Marie la pionnière… L’article favori de Marie, si je ne m’abuse, n’est pourtant pas celui-là, qui nous livre bien des clés du matérialisme des Lumières. Celui qui a sa préférence – en tout cas « celui auquel [elle est] le plus habituellement revenu[e] » – est ENCYCLOPÉDIE, (Philosoph.). Cet article, qui nous place au cœur des intentions du directeur de l’Encyclopédie, de ses convictions profondes mais aussi de ses hésitations, vise à nous délivrer de toute tutelle en proclamant sa volonté de « changer la façon commune de penser ». Nul doute que la conception et la réalisation de l’ENCCRE qui ont demandé à Marie et ses copilotes tant d’ambition, d’audace, de détermination pour en venir à bout sont de la même trempe que celles qui animaient les encyclopédistes !

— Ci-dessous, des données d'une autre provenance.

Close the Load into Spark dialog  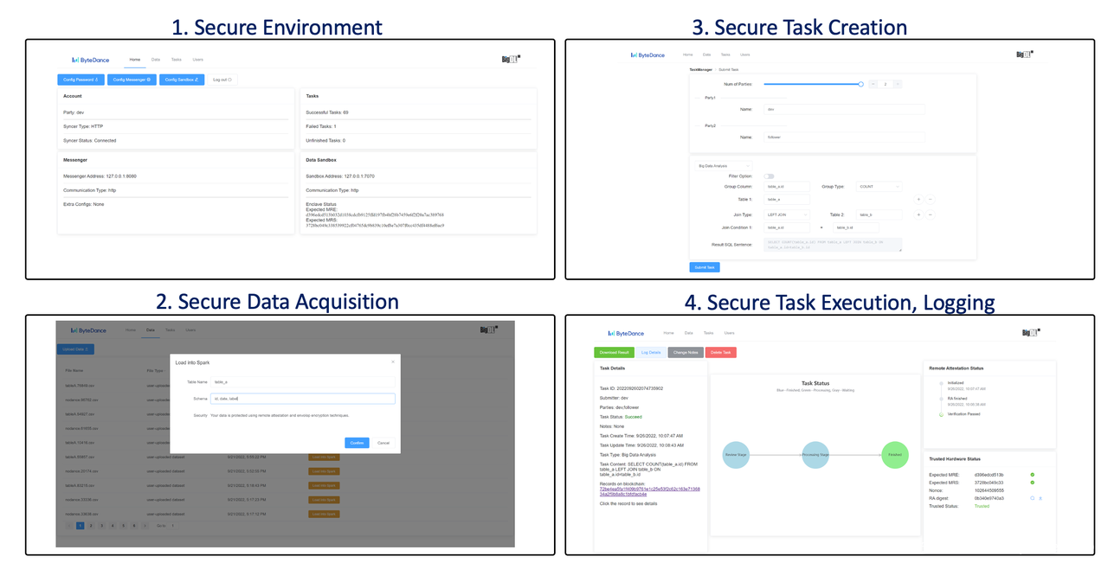click(392, 361)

Marie la combattante… A s’en tenir seulement au combat des mots, il convient de rendre hommage, pour finir, à la militante. Celle qui, à l’horizon des savants et minutieux commentaires de l’Encyclopédie, n’a jamais oublié ce qui se joue derrière les articles concernant la guerre, l’esclavage, l’inquisition, la torture, la censure et tant d’autres qui, de manière plus ou moins directe, ont contribué à la diffusion des Lumières dont nous sommes les heureux héritiers, nous qui incarnons cette postérité que Diderot appelait de ses vœux sous le vocable de « neveux ».

Quand j’introduisais en 1998 le volume d’actes La Matière et l’Homme dans l’Encyclopédie, j’invoquais les vers d’Aragon qui vantaient l’union au combat dans la résistance de « Celui qui croyait au ciel » et « Celui qui n’y croyait pas ». J’ai plaisir aujourd’hui – signe des temps –, moi la spécialiste de l’histoire des religions, à distinguer ceux qui croient en l’homme et les barbares qui n’y croient pas, en optant résolument, partout et toujours, comme Marie, comme tous les enccristes, pour l’humain.